Vrouwen die als meisje dwangarbeid moesten verrichten bij de katholieke congregatie Zusters van de Goede Herder zien zich nog altijd niet erkend in hun leed. Een deel van hen vindt dat de schaderegeling die de overheid hun onlangs aanbood tekortschiet. Ook is een deel van de vrouwen gekwetst door de excuusbrief die de overste van de congregatie Patricia Diet een paar weken geleden stuurde. In een antwoordbrief aan de overste schrijven ze: “U getuigt er niet van dat u de ernst beseft van de dwangarbeid en van de levenslange gevolgen”.
Er zijn tussen 1860 en 1978 zeker 15.000 meisjes en vrouwen in Nederland opgesloten in gestichten van de congregatie.
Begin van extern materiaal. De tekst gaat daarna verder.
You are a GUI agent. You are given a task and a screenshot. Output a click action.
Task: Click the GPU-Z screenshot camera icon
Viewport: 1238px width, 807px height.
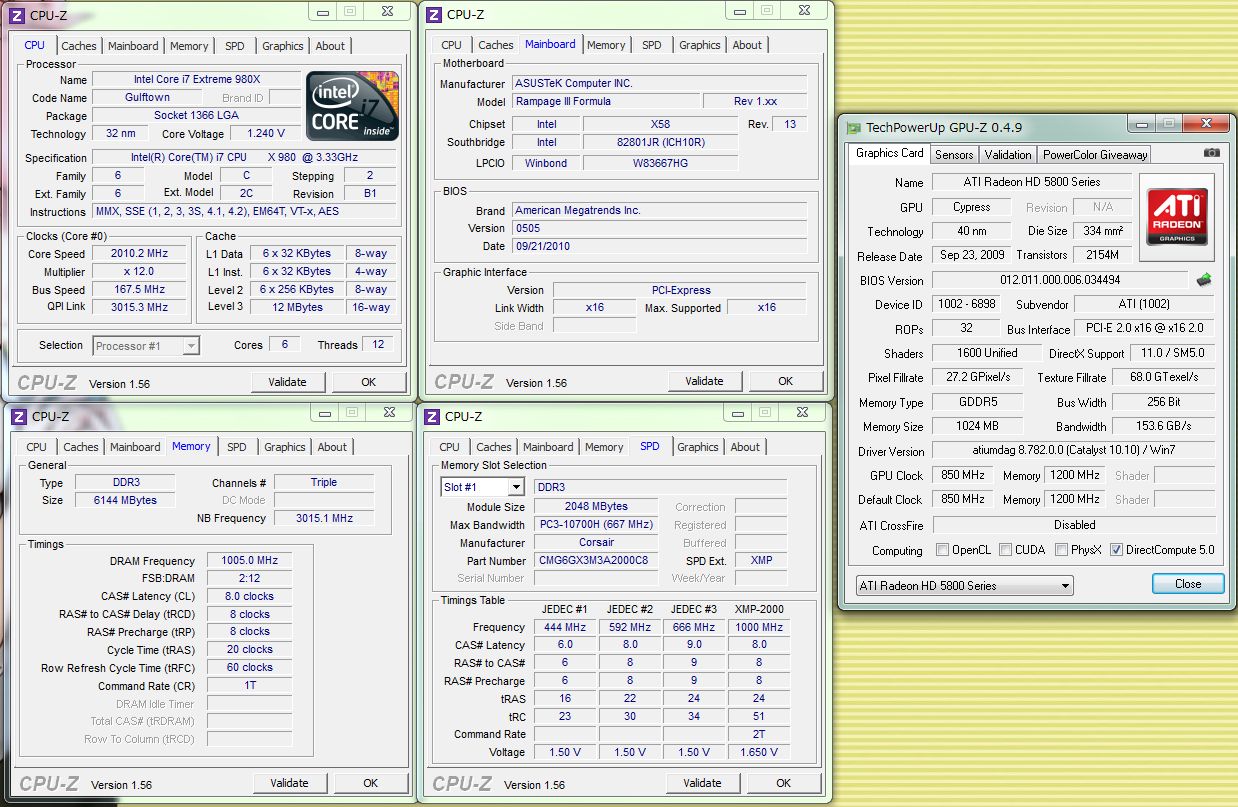click(x=1211, y=153)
Ze moesten hier dwangarbeid verrichten en leefden in een hard kloosterregime. In haar excuusbrief sprak de overste van ‘omstandigheden die niet passend waren’, en dat ‘de condities moeilijk waren’. Dat zijn geen woorden die getuigen van erkenning van het leed, vinden de vrouwen.
Totale afhankelijkheid en isolement
In hun brief is onder meer te lezen: “Het gaat over dwangarbeid onder dreiging van straf in totale afhankelijkheid en isolement. Dat is een ernstig misdrijf”. Bovendien steekt het de vrouwen dat de overste verwees naar de kinderrechter die hen daar ooit plaatste. Dat suggereert namelijk dat de meisjes zelf schuldig waren of een straf kregen. Terwijl vrijwel alle meisjes werden opgesloten om hen te beschermen, bijvoorbeeld tegen onveilige thuissituaties.
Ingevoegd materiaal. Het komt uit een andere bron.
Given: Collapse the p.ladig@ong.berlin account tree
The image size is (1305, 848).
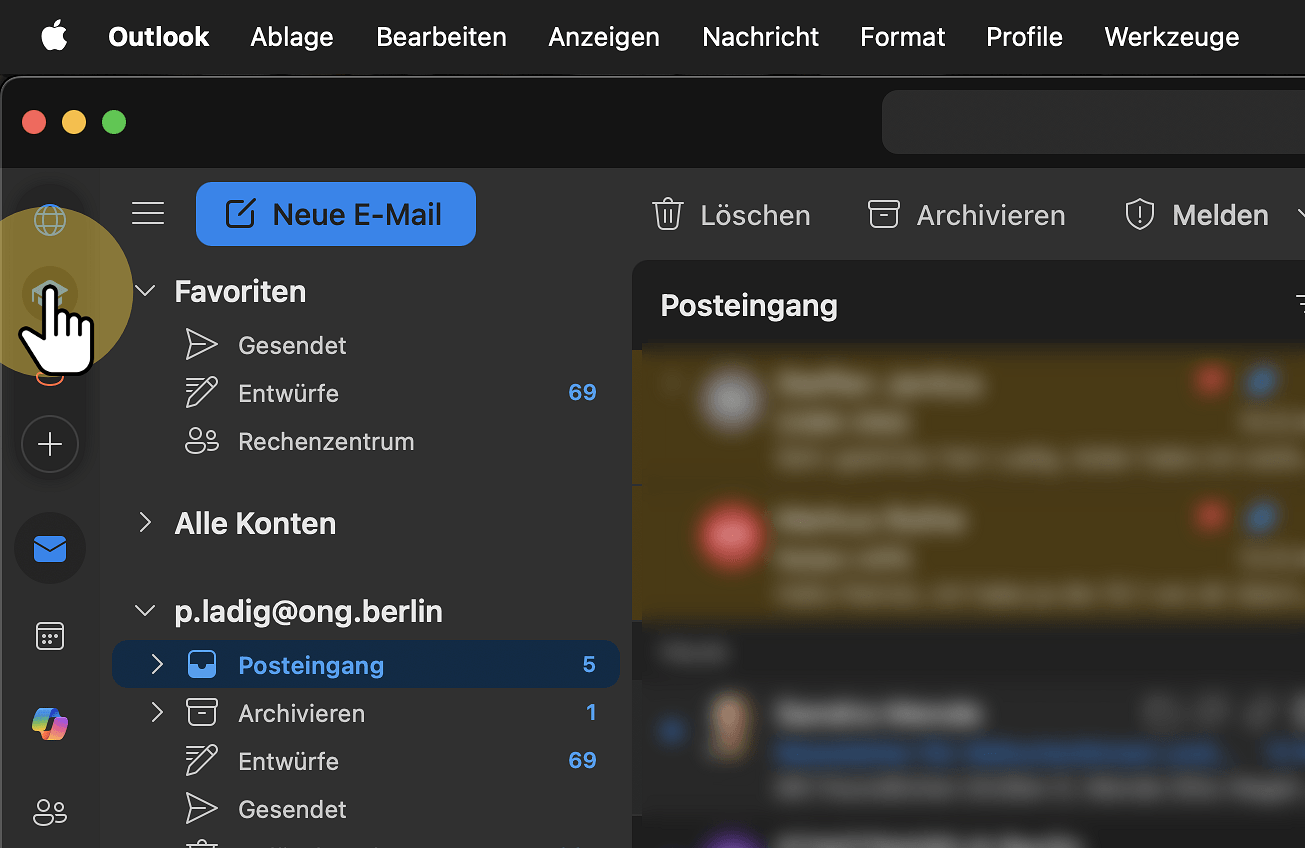Looking at the screenshot, I should point(146,611).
De schaderegeling voor slachtoffers van falende jeugdzorg die ministers Dekker (Rechtsbescherming) en De Jonge (Volksgezondheid) eind vorige maand presenteerden, geldt ook voor de vrouwen die door de overheid bij de Goede Herder zijn geplaatst.
Claim tegen de congregatie
Alle slachtoffers krijgen 5000 euro. Maar volgens Annemie Knibbe, die als vrijwilliger en vertrouwenspersoon al jarenlang misbruikslachtoffers bijstaat, haalt dit bedrag het niet bij de normen die er staan als compensatie voor dwangarbeid. Een groep vrouwen is met advocaat Liesbeth Zegveld voornemens een claim tegen de congregatie in te dienen.